Traffik (1989)
9/10
Television so so good not even America's greatest director could top it.
20 June 2001
Warning: Spoilers
'Traffik', despite its title, is not really about drugs. In the best tradition of crusading British TV drama, 'Traffik' analyses and moralises about its ostensible subject, which is not some mythical scourge, but a matrix or process with identifiable social, economic and historical roots, causes and effects. There is something almost scientific in the way the film takes four sets of characters from spectacularly separate global and class backgrounds - a poppy grower forced into the Pakistani underworld by poverty and a cynical government; the English, ex-Olympic swimmer wife of a drugs baron on trial for trafficking; two shambling German policemen whose determination to convict the latter arises as much from class anger as any faith in the law; and a Tory junior minister whose Cambridge-student daughter has become an addict.

'Traffik' is unapologetically didactic - from the early scenes of Jack Lithgow in Pakistan, investigating the government's success in eliminating drugs before sanctioning more British aid, we are bombarded with facts about the problem. But these 'facts' come from a variety of sources - dissembling government representatives; left-wing lawyers with vested (ideological and domestic) interest in the corruption; poor farmers who need to grow poppies to survive.

Facts, normally reassuring markers on a map, are clearly not enough - the more facts we get, the less controllable the situation seems. It is not until Jack, the film's moral centre, the man who connects all the narrative threads, actually journeys into the heart of the drugs darkness, learns to shed his tory hypocrisy (deploring the use of drugs, but refusing to put any serious money into tackling the problem, and creating the conditions, through various free market initiatives, where drug-traffiking flourishes. Just as the anti-heroes of the old Warners' gangster films were actually model American capitalists, so the traffikers are the ideal being espoused by Thatcher and Reagan) that at least the reality of the problem can be acknowledges.

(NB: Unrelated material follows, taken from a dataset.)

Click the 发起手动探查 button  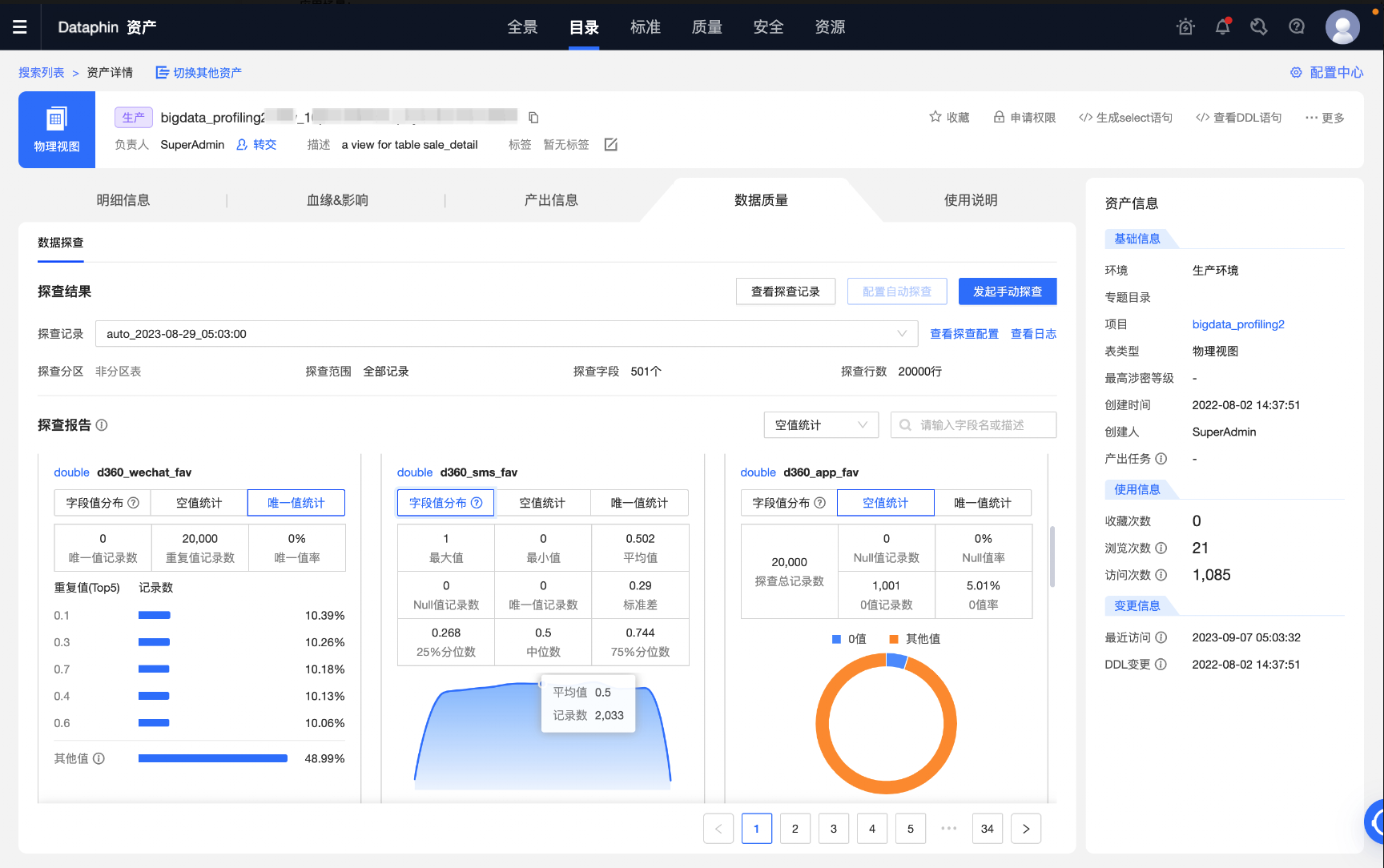[x=1007, y=291]
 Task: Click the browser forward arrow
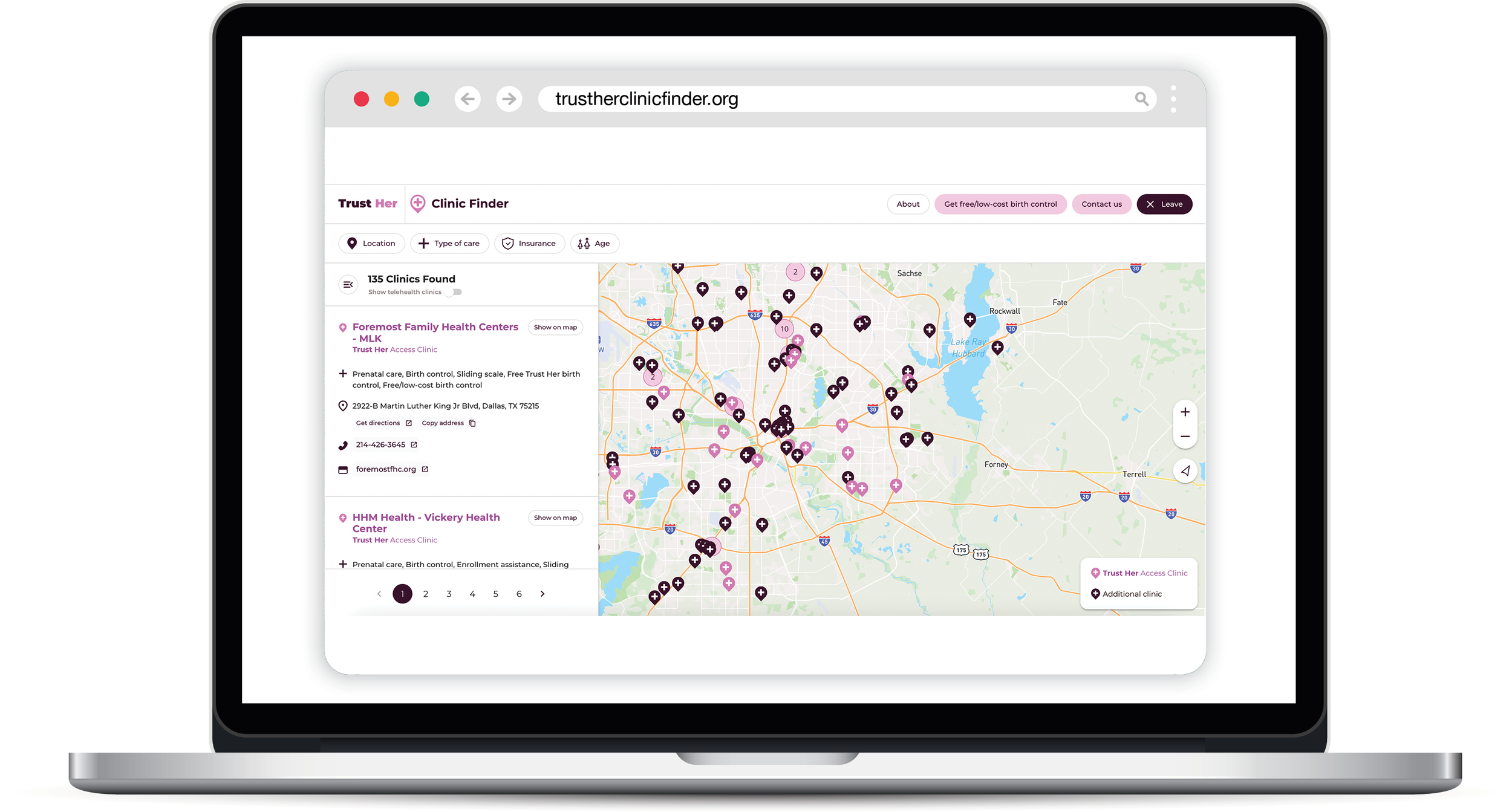509,99
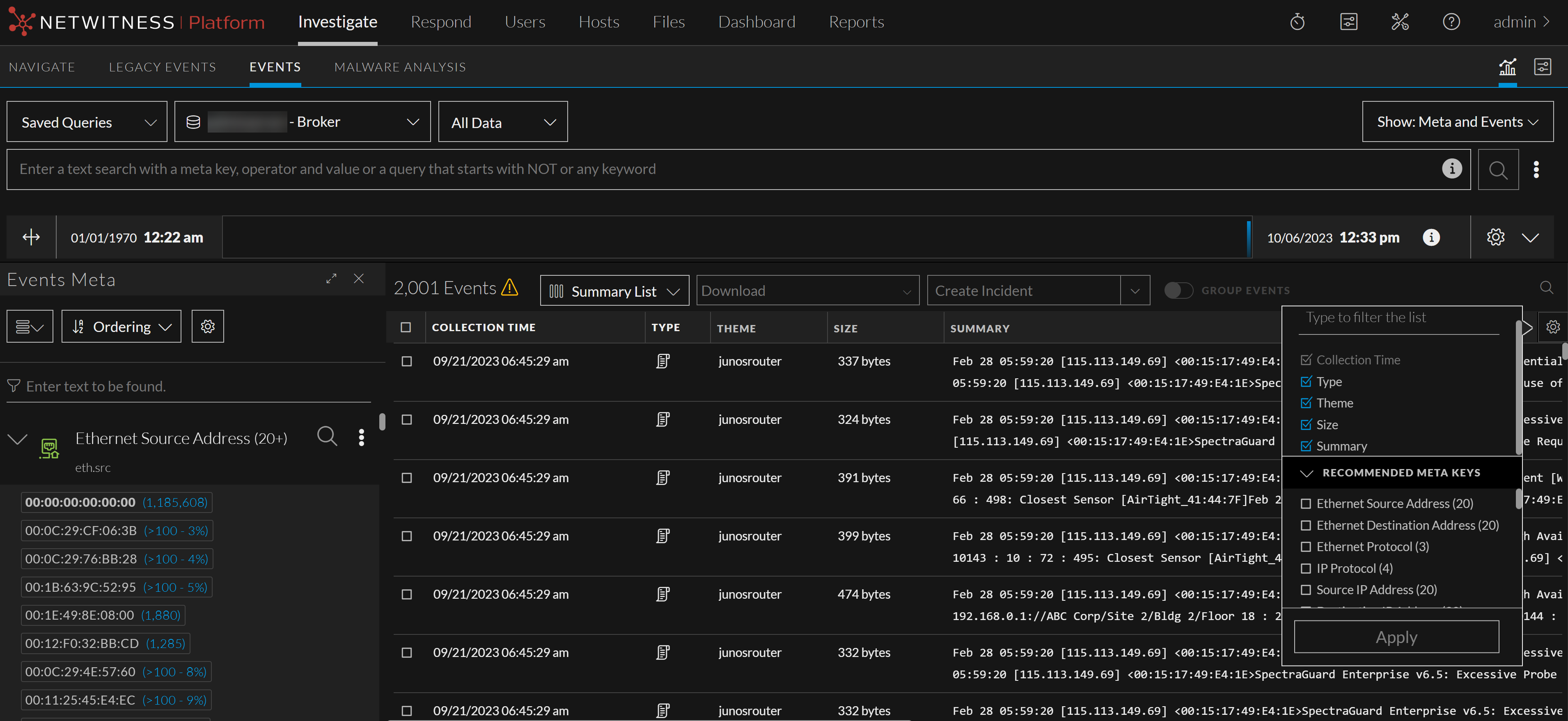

Like I say, 'Traffik' isn't really about drugs. As Jack finally recognises, after being sacked as a Tory minister, drugs isn't really the problem. It's a society dismantled by a woman who said there was no longer any such thing (as proved by Jack's non-existent family life), systematically depriving the vast majority of people of hope and happiness, increasing numbers of whom turn to drugs.

What is most frightening about 'Traffik' is not the graphic, numbing depictions of drug abuse (the technical detail of which ironically reflects the presentation of more 'legitimate', verbal factual information), but the dystopian vision of a Britain stripped of any joy, beauty or community, a bleak wasteland of derelict tenements and soulless modernity, a society of defeatists ready for the thatcherite smugglers and barons to ply their trade.

This isn't just a contemporary British story - it records the decline of an Empire built on trade reduced to lawless drug traffiking. It is surely significant that the other sites in the programme are Germany and Pakistan, crucial agents in the Empire's decline. Here the old imperial amorality comes home to roost, the formerly enslaved victims, their bodies abused by their masters' power, returning to the Imperial centre, London, the seeds of its decline literally carried in their bodies, embodying the fears of all those late 19th century gothic novels.

'Traffik' is one of the great achievements of British TV, and is in many ways superior to the recent Hollywood remake. The political focus is obviously sharper - Jack's decline is much more effective than Wakefield's because he, as agent of government policy, as well as a bad father, is very much part of the problem, whereas the American's only real political flaw is complacency. In almost every case, characterisation is tighter and much more plausible (compare Lindsay Duncan's steely Helen, already bitten by experience and failure, and her risibly superficial counterpart).

Unlike the dubious racial undercurrent of 'Traffic' (making Mexico dark and Other; the ultimate WASP horror being sex with a black man), the portrait of Pakistan is richly, tragically drawn, with disconcerting arguments about drug protection punctuated by scenes of gruesome violence. Throughout, the inextricable linking of public and private is expert. Visually, the film is remarkably inventive, without ever being flashy or 'cinematic' - especially in the last episode, where the buildings and decor seem to move as the system closes in. If 'Traffik', like its remake, feels the need to shore fragments, then the prevailing sense of waste and loss is much more damning, Jack's speech bitterly despairing.